(Data extracts begins)

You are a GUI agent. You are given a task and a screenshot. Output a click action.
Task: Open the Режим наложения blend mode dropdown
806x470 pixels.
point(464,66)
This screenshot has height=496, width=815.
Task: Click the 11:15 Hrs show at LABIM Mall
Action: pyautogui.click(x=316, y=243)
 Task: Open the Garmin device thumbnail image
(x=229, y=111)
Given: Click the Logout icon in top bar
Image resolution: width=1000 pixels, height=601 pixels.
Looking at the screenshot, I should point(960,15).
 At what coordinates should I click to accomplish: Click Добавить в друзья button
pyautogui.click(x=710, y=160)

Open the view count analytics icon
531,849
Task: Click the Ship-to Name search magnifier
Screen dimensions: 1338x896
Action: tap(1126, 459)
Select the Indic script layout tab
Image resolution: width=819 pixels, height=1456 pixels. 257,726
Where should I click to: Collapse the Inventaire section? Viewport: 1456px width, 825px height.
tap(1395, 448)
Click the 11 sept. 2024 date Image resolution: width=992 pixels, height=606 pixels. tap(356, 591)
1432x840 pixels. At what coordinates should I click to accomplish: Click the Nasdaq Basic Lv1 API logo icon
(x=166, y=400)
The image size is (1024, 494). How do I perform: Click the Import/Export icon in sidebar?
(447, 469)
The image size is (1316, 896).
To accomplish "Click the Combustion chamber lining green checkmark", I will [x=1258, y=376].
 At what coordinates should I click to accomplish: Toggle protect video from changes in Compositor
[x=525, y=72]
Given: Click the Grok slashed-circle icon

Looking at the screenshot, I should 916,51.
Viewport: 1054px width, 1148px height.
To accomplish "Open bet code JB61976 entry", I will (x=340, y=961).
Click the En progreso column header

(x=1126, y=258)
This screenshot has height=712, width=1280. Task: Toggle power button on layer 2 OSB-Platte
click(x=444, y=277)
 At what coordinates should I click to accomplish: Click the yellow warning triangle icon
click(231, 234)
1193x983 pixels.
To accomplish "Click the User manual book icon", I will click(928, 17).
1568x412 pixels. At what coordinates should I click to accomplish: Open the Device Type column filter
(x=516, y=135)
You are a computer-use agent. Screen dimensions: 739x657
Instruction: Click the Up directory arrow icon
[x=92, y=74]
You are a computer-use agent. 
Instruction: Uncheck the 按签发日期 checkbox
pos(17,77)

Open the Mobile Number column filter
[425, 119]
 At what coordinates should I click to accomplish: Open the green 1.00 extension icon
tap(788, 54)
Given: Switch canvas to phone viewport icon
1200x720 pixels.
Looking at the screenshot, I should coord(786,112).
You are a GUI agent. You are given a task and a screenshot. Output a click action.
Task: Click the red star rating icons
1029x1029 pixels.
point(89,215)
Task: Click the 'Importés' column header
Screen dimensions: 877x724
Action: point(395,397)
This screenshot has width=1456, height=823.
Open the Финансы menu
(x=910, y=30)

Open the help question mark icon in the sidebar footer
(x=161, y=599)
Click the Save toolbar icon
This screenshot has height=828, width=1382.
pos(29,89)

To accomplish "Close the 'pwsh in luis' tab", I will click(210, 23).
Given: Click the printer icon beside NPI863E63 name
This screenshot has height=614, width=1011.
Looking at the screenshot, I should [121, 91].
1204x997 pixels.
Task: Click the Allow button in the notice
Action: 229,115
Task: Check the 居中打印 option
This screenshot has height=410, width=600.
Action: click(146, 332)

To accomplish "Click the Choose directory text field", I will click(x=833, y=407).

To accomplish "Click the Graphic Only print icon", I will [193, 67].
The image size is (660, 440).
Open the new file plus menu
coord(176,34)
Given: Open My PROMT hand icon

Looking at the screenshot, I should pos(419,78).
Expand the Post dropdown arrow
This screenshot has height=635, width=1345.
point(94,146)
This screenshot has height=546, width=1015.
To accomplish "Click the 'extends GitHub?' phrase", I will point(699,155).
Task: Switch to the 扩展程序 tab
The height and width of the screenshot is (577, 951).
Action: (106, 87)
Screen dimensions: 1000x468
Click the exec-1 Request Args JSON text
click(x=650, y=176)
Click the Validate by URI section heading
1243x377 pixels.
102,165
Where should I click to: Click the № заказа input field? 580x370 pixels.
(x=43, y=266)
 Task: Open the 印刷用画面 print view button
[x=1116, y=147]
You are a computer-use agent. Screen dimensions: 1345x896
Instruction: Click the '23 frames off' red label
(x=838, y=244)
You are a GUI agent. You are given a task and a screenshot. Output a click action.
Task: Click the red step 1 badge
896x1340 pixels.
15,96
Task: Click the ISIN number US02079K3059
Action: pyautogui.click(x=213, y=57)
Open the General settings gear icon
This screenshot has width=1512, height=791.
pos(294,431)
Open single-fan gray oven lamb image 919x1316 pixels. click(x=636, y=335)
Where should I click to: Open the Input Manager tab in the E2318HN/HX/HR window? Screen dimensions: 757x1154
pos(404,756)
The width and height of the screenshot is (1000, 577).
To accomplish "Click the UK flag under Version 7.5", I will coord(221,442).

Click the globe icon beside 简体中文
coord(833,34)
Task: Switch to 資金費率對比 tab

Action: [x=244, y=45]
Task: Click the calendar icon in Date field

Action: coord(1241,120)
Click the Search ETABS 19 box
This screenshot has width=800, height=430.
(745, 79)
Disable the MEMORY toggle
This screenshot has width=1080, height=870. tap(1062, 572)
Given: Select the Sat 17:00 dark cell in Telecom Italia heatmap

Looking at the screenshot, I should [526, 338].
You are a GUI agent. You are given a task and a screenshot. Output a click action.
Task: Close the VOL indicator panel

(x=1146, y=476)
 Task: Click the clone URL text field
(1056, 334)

(Data extracts ends)

Task item :: Filter the data for the string "computer" and copy every line that has it.

Answer to this task ::
You are a computer-use agent. Screen dimensions: 739x657
You are a computer-use agent. 
You are a computer-use agent. Screen dimensions: 1345x896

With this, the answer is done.